© T. L. Kivell
Top row: First metacarpals of the thumb in (from left to right) a chimpanzee, fossil hominins Australopithecus africanus (StW 418) and two specimens belonging to either a robust australopiths or early Homo (SKX 5020 and SK 84), and a human. The bottom row shows 3D renderings from the microCT scans of the same specimens, showing a cross-section of the trabecular structure inside. Ma, million years ago.
New research suggests pre-Homo human ancestral species, such as Australopithecus africanus
, used human-like hand postures much earlier than was previously thought.
Anthropologists from the University of Kent, working with researchers from University College London, the Max Planck Institute for Evolutionary Anthropology in Leipzig (Germany) and the Vienna University of Technology (Austria), have produced the first research findings to support archaeological evidence
for stone tool use among fossil australopiths 3-2 million years ago.
The distinctly human ability for forceful precision (e.g. when turning a key) and power "squeeze" gripping (e.g. when using a hammer) is linked to two key evolutionary transitions in hand use: a reduction in arboreal climbing and the manufacture and use of stone tools. However, it is unclear when these locomotory and manipulative transitions occurred.
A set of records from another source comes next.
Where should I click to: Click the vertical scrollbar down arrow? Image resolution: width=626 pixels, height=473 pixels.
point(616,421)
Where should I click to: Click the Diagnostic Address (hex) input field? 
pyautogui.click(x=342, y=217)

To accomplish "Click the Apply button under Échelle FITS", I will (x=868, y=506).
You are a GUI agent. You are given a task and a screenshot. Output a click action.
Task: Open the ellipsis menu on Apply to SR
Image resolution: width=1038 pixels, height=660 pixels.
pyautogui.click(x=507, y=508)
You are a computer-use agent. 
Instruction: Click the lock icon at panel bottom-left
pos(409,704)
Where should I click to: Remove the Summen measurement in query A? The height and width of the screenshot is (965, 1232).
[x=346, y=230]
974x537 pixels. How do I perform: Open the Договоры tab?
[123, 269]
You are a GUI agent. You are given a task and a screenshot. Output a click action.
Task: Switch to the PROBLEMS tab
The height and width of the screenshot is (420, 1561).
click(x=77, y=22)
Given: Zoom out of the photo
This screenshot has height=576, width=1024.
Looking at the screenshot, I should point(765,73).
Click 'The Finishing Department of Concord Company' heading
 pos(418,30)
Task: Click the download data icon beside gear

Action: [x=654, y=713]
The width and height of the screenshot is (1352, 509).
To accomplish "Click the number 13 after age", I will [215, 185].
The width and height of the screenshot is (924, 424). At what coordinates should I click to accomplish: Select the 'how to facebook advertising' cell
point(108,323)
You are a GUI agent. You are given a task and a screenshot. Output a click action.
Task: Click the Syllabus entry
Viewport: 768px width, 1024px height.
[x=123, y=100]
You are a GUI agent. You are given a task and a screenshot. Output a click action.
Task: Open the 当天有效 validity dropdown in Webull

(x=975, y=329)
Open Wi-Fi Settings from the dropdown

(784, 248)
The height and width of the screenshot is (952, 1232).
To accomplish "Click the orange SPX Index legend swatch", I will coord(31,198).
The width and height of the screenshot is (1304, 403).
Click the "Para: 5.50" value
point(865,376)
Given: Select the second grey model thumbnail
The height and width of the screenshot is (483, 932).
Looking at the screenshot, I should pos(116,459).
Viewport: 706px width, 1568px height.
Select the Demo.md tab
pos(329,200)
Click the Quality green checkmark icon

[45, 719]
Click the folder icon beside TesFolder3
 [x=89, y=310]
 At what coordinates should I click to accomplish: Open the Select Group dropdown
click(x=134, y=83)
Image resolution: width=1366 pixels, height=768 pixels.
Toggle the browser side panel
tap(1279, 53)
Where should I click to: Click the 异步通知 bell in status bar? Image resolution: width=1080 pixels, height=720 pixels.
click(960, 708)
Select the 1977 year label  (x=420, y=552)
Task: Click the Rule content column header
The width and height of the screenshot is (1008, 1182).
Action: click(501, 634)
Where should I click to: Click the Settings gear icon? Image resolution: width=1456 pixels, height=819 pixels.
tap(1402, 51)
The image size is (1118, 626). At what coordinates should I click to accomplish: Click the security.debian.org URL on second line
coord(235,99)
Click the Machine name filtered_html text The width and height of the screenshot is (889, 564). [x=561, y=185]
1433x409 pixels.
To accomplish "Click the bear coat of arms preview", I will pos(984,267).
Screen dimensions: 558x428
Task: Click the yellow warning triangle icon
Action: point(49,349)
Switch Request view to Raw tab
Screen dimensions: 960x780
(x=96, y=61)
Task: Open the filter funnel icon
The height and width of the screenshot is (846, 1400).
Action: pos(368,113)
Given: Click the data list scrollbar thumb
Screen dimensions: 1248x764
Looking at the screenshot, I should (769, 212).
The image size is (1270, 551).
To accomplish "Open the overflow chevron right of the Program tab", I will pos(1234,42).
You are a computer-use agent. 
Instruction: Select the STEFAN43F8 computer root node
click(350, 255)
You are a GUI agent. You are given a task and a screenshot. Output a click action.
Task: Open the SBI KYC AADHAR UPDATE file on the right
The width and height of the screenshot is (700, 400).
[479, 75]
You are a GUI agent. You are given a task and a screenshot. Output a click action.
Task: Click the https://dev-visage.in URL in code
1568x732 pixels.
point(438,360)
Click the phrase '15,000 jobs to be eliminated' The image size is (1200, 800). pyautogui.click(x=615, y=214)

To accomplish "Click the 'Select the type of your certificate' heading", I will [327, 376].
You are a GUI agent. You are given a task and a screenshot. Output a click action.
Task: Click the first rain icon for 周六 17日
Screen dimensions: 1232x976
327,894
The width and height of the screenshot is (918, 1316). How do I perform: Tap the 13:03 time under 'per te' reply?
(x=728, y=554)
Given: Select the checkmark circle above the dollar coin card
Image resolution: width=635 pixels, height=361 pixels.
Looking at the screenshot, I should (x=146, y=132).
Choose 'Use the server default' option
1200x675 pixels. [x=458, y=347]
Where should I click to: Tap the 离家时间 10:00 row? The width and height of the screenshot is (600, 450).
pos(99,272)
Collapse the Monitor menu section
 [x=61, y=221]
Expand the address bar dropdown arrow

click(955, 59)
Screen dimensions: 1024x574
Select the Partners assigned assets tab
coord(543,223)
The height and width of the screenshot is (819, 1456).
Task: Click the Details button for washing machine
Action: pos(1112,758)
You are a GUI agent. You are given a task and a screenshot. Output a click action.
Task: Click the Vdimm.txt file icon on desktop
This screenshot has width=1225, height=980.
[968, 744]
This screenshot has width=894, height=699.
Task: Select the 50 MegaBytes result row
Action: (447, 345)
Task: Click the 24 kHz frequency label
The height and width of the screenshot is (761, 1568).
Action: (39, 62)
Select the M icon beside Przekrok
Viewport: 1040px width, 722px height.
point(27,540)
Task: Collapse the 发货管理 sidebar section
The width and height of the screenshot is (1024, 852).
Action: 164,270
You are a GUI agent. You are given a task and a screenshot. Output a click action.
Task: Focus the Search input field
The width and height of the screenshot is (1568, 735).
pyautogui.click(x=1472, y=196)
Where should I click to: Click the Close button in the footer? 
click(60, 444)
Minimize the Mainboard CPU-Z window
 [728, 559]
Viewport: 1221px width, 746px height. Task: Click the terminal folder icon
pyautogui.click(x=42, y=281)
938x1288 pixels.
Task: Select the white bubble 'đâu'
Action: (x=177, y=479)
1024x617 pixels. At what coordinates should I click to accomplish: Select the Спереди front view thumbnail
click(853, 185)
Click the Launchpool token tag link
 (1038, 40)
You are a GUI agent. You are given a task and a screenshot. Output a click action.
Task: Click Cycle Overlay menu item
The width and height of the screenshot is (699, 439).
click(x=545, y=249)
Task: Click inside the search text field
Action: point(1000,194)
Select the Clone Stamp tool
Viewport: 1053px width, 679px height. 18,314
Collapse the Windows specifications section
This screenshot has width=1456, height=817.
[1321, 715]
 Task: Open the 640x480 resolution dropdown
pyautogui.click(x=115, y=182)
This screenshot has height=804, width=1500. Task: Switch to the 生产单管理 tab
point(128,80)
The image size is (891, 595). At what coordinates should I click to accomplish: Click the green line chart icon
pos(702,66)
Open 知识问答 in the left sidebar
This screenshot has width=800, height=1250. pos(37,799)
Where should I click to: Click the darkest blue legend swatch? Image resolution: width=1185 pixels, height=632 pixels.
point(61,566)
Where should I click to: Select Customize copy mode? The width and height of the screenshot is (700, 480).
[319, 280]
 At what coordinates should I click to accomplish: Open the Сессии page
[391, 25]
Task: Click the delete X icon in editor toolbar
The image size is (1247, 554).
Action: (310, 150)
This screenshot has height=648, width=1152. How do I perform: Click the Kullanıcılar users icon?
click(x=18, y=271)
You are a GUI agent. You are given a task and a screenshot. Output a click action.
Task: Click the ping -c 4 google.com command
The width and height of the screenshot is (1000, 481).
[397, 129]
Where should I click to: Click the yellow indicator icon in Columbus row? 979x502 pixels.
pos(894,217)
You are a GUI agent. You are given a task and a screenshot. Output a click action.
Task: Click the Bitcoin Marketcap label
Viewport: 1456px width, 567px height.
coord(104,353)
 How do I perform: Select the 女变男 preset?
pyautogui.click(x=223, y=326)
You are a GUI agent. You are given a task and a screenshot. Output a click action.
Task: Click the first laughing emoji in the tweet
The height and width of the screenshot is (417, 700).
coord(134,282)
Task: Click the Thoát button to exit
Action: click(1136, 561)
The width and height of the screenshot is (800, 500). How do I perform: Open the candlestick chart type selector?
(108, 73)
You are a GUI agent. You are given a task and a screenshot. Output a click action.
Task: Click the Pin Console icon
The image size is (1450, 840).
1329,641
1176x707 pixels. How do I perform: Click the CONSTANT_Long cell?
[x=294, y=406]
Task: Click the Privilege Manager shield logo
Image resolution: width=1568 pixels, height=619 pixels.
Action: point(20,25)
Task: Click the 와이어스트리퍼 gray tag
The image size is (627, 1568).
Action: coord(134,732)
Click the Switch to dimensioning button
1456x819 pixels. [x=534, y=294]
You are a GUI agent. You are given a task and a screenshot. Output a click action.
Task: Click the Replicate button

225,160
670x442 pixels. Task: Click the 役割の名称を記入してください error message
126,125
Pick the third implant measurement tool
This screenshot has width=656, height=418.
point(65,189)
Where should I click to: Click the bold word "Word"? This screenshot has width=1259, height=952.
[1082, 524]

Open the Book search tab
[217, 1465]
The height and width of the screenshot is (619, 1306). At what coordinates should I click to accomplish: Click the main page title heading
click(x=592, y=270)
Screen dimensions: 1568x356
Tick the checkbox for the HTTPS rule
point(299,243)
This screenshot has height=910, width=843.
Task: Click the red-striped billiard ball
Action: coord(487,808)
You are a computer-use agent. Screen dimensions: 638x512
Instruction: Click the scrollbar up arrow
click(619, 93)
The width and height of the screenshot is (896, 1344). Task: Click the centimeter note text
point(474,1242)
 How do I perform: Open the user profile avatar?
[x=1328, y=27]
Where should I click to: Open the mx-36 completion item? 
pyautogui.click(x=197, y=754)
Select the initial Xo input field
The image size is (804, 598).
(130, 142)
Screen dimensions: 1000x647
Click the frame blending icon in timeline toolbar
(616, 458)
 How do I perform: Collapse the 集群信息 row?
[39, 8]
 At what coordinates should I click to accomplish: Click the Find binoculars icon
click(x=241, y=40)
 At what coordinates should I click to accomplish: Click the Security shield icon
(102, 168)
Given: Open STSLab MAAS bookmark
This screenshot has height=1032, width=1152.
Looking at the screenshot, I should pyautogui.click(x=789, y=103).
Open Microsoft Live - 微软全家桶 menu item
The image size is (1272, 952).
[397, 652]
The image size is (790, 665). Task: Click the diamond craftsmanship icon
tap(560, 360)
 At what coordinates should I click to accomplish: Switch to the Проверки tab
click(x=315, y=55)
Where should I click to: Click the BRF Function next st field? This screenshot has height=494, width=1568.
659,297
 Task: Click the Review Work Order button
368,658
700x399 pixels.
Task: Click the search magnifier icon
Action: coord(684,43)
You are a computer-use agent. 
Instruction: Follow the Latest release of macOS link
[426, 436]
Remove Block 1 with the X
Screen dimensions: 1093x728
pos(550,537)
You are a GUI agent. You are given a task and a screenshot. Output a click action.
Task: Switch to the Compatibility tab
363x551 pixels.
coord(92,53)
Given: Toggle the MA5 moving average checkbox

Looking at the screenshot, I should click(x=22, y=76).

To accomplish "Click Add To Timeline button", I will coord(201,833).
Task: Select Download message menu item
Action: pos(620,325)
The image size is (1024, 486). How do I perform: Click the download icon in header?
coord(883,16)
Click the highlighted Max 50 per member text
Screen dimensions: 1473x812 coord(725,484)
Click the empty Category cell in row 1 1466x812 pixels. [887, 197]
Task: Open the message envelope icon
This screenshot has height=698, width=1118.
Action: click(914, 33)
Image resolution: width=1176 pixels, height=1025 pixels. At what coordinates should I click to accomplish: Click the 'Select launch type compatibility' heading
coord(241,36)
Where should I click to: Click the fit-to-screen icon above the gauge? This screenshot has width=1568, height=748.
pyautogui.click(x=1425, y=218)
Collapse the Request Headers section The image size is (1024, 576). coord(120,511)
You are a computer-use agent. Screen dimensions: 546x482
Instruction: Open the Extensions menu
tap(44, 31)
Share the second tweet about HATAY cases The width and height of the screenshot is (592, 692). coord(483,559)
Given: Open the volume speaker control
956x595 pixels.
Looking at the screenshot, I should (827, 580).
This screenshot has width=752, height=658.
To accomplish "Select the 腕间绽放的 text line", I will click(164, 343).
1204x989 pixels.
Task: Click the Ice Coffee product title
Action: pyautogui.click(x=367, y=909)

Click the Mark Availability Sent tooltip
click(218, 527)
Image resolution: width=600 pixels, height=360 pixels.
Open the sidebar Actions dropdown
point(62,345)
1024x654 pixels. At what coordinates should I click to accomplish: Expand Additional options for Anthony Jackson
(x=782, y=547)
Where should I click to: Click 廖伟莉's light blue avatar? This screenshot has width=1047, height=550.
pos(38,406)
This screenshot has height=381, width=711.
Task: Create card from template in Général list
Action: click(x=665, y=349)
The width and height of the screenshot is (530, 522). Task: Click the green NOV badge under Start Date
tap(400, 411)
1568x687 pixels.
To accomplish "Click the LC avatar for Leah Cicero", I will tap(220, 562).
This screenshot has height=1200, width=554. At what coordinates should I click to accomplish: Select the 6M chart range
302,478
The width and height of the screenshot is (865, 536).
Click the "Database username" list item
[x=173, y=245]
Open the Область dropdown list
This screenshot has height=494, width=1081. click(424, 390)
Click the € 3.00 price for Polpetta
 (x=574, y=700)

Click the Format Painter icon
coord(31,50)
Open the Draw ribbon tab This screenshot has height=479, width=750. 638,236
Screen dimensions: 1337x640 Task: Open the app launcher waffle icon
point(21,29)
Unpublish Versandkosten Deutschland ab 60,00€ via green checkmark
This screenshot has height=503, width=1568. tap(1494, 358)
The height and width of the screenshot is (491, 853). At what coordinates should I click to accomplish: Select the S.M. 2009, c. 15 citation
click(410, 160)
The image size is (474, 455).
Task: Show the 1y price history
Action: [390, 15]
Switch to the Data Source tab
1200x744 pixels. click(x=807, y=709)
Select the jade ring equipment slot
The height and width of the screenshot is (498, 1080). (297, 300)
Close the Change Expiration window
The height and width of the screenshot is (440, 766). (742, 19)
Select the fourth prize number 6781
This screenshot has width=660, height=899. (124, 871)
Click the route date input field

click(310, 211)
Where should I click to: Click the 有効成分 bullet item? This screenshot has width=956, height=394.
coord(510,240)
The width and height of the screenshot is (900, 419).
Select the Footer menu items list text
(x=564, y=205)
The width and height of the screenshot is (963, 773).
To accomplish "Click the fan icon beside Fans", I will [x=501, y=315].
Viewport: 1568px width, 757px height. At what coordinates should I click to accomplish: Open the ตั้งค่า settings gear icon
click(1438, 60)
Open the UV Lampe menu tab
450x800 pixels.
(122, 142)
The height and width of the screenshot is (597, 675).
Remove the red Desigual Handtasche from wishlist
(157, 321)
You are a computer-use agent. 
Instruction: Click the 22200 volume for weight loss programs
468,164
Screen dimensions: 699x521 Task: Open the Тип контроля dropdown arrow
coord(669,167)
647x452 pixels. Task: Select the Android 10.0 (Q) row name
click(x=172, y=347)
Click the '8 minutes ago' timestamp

Dr Matthew Skinner, Senior Lecturer in Biological Anthropology and Dr Tracy Kivell, Reader in Biological Anthropology, both of Kent's School of Anthropology and Conservation, used new techniques to reveal how fossil species were using their hands by examining the internal spongey structure of bone called trabeculae. Trabecular bone remodels quickly during life and can reflect the actual behaviour of individuals in their lifetime.
The researchers first examined the trabeculae of hand bones of humans and chimpanzees. They found clear differences between humans, who have a unique ability for forceful precision gripping between thumb and fingers, and chimpanzees, who cannot adopt human-like postures. This unique human pattern is present in known non-arboreal and stone tool-making fossil human species, such as Neanderthals.